----- SUPPLIED RECORDS

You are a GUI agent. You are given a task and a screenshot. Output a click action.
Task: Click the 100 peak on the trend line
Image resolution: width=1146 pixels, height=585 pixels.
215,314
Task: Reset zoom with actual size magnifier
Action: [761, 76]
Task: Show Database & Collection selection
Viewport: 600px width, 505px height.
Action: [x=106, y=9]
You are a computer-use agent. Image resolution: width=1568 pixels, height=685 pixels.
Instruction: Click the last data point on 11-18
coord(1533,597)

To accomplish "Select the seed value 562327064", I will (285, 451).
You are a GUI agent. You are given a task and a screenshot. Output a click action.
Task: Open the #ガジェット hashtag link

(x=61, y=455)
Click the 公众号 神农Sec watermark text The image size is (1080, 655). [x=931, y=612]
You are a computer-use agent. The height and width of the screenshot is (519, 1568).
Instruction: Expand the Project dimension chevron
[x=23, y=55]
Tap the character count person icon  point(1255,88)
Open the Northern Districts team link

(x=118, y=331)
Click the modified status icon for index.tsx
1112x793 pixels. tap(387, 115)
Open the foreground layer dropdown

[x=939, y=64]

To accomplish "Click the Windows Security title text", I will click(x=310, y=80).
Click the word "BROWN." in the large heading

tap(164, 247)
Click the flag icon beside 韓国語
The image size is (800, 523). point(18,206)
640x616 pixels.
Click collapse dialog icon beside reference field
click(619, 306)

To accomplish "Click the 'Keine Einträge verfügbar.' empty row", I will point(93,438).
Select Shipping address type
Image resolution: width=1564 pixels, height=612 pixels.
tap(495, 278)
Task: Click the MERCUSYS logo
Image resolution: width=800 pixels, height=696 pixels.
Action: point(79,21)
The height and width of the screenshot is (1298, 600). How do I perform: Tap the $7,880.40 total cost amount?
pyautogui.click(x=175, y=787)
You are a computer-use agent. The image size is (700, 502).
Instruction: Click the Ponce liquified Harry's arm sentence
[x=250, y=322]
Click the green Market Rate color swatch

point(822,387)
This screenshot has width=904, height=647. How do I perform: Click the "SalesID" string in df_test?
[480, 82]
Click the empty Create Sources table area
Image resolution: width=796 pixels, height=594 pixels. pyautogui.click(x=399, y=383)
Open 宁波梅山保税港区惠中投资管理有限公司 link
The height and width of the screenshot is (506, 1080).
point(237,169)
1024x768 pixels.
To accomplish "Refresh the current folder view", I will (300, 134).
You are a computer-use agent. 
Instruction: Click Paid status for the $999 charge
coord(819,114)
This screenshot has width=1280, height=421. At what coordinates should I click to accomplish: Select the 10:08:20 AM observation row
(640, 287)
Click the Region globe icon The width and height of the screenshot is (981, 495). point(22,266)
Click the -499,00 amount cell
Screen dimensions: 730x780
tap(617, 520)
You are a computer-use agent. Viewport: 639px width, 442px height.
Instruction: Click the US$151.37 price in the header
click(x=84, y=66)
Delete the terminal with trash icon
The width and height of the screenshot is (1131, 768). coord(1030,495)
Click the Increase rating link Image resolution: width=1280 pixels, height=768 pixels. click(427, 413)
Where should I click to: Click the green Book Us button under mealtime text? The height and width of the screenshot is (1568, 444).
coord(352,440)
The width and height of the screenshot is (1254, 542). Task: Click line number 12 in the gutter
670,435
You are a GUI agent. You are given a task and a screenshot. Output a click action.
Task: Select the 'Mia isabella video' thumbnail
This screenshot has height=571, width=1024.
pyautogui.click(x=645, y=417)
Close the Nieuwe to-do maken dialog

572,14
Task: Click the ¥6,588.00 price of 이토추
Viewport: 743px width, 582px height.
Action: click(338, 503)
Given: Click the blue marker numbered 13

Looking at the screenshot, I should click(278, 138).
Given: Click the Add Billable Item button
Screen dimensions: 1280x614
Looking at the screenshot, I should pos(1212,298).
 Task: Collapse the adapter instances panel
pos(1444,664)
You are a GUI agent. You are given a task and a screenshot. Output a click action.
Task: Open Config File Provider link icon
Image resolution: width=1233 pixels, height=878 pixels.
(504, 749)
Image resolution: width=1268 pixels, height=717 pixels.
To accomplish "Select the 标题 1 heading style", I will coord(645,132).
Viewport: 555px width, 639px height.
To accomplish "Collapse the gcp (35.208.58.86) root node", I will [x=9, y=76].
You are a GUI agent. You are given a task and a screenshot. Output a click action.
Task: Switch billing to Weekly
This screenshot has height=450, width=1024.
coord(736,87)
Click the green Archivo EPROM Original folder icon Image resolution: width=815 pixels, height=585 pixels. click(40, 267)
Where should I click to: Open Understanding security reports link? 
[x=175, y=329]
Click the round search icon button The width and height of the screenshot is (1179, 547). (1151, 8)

----------

§ **TASK PROMPT**
Each line in the entries above, starting at the line with "Viewport: 600px width, 505px height." and ending at the line with "Click the 公众号", is to be printed exactly, and only those lines.

§ **EXPECTED OUTPUT**
Viewport: 600px width, 505px height.
Action: [x=106, y=9]
You are a computer-use agent. Image resolution: width=1568 pixels, height=685 pixels.
Instruction: Click the last data point on 11-18
coord(1533,597)

To accomplish "Select the seed value 562327064", I will (285, 451).
You are a GUI agent. You are given a task and a screenshot. Output a click action.
Task: Open the #ガジェット hashtag link

(x=61, y=455)
Click the 公众号 神农Sec watermark text The image size is (1080, 655). [x=931, y=612]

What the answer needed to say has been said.